Start of The data
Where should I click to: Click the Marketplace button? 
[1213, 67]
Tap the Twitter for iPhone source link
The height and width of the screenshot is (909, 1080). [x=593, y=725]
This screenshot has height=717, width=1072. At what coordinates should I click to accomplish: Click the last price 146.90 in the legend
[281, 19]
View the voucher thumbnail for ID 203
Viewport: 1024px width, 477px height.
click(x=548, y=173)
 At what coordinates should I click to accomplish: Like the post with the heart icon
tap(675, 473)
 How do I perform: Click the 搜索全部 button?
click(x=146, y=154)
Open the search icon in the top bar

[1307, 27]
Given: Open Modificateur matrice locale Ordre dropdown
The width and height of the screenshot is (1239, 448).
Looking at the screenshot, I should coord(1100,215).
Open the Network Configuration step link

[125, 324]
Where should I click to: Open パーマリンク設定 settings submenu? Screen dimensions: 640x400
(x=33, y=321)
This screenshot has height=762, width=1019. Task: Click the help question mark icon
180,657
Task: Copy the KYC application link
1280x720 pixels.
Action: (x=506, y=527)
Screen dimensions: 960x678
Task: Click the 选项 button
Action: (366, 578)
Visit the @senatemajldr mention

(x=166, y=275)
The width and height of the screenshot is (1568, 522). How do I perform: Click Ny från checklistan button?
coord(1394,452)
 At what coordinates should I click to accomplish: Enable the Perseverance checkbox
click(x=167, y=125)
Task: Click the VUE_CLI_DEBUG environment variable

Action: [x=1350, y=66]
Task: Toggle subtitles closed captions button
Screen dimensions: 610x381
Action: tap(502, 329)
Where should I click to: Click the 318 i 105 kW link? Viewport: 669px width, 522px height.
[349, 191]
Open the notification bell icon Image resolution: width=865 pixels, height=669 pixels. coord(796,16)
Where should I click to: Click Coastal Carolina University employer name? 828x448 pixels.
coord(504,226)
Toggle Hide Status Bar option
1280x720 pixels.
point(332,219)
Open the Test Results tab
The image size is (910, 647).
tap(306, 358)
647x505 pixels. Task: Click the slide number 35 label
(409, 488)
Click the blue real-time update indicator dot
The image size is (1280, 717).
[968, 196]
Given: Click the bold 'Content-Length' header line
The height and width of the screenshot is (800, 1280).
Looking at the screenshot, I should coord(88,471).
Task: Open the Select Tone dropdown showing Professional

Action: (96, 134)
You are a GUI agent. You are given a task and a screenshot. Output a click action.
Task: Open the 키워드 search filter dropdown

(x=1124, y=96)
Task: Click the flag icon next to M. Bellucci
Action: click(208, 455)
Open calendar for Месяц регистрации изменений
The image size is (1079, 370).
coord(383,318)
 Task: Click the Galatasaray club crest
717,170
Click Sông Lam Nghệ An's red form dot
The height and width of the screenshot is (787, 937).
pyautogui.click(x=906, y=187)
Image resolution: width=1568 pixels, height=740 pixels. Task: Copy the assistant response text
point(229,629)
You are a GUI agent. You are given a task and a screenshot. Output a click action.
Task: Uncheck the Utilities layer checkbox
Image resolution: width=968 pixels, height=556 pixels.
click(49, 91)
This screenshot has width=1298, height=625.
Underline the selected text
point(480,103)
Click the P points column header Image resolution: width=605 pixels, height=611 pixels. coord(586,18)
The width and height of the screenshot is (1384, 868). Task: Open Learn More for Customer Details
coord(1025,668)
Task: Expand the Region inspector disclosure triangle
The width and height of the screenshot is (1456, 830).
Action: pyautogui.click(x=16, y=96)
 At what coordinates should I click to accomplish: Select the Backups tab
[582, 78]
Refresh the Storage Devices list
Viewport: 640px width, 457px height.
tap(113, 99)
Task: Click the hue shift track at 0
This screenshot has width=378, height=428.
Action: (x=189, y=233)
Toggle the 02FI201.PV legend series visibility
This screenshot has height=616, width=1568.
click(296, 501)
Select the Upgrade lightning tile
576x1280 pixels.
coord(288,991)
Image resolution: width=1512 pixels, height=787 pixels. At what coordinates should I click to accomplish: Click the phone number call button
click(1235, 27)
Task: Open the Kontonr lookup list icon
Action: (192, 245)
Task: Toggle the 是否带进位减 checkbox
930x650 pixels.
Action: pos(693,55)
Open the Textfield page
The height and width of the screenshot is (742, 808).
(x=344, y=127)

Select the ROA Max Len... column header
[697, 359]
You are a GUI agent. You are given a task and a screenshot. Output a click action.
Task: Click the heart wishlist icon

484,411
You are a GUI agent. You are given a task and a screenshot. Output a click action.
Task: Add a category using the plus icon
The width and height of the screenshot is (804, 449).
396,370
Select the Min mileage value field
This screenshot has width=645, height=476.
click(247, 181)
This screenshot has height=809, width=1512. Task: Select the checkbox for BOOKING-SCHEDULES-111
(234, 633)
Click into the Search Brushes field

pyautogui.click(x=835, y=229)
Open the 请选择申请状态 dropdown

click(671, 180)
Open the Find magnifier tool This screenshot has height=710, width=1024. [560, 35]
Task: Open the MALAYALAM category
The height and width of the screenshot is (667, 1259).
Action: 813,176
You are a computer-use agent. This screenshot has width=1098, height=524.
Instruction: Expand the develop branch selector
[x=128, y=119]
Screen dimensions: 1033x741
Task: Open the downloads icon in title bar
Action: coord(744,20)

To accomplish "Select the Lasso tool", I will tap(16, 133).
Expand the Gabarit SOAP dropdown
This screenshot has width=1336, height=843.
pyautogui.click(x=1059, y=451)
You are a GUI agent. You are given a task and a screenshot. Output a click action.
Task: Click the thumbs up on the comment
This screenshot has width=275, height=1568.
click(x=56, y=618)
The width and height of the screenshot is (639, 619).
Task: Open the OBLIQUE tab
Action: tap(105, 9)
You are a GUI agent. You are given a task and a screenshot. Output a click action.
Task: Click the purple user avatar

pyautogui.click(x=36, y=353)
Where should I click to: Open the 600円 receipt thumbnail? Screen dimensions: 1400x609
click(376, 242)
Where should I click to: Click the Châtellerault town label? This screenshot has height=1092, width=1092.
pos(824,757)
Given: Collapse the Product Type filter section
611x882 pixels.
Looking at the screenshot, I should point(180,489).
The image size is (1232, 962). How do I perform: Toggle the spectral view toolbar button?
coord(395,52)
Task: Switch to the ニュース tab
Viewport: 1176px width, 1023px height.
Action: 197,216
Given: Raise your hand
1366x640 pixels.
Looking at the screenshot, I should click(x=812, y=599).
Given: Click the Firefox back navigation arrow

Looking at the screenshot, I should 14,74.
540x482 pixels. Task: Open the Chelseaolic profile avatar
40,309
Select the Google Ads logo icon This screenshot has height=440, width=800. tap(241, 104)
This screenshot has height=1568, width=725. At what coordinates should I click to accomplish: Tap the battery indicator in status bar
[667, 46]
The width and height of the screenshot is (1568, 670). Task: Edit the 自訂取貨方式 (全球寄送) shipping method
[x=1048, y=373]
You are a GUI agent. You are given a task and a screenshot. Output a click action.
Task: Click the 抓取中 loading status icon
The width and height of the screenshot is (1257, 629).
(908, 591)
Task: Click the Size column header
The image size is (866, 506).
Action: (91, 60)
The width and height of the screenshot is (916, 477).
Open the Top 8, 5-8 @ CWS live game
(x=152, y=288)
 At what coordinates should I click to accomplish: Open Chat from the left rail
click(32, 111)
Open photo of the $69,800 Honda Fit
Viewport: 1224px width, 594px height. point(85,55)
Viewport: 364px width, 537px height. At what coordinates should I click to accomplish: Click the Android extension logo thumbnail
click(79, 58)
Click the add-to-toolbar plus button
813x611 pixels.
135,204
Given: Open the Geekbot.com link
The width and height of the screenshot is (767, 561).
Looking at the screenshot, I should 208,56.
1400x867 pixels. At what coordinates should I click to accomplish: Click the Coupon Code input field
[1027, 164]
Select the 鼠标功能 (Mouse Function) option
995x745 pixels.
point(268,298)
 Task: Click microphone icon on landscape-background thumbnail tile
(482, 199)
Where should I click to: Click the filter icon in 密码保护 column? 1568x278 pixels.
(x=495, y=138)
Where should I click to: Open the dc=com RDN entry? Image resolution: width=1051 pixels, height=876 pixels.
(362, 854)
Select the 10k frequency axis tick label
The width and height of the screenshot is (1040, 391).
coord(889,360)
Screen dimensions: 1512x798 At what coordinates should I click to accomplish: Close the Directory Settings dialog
End of The data
Description of the task
Every line above that holds "category" should be copied out.

Written response
Task: Add a category using the plus icon
Task: Open the MALAYALAM category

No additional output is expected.